Ceramides (Found in Hemp) Role in Hair Health
Because of the many artificial and natural elements that can cause damage, hair cuticles are often depleted of moisture. Whether it be chemical process, environmental components, or repeat shampooing, hair is constantly being stripped of lipids (fats) needed for optimum moisture retention. Without a proper protective barrier, the cuticle will break and split.
There are three kinds of oil existing in the hair cuticle, and one of those is ceramides: a beneficial lipid. Imagine a hair cuticle as having fish scales; ceramides hold the hair intact, keeping the scales flat instead of lifted. What that means is that ceramides provide a nourishing barrier, acting as a type of bonding agent and strengthening the weakened cuticle.
While ceramides are naturally occurring in skin and hair, they are depleted because of chemical and environmental factors. Using products which are strong in ceramides are not only beneficial for strengthening purposes, they attract water and improve elasticity. Oils with high ceramide content, like hemp oil, repair damage and allow for better manageability.
It may sound as though ceramides are like protein, but they serve different functions. Protein creates a patch, filling in holes and gaps created by chemical processes in the hair shaft. Ceramides coat the hair, but they also have linoleic acid, an omega-6 fatty acid that stimulates hair growth and restores moisture loss. Furthermore, ceramides help protein stay in the hair cuticle, and replenish the internal oil.
To counteract the harm of heat from styling tools, chemical relaxers and other processes, ceramides are an essential part of any hair repair routine. Flattening the cuticle does more than give strands shine and manageability, it heals brittle and broken cuticles while also promoting hair growth. Using protein treatments in addition can restore vitality and maximize efforts to return hair to the original state, before any impairment.

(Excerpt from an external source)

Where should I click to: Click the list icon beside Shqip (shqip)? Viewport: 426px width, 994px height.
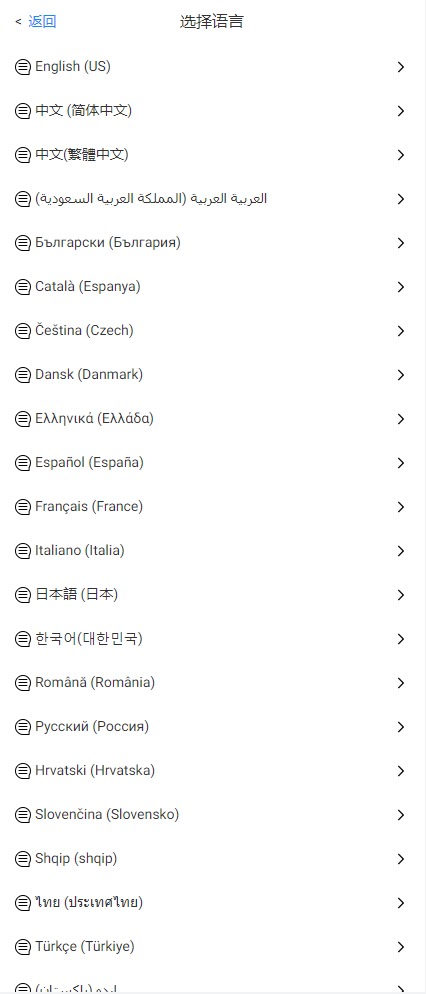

Hemp oil offers a high level of ceramides, and can be used eternally and externally. Using it on the hair cuticle may take some trial and error to determine the amount needed, but steam or heat can help with absorption. Taking a small amount and applying to strands at night can work as a do-it-yourself deep treatment, or it can be mixed with a conditioner or other oils as part of a regular routine. Whichever way it is applied, the benefits are impressive.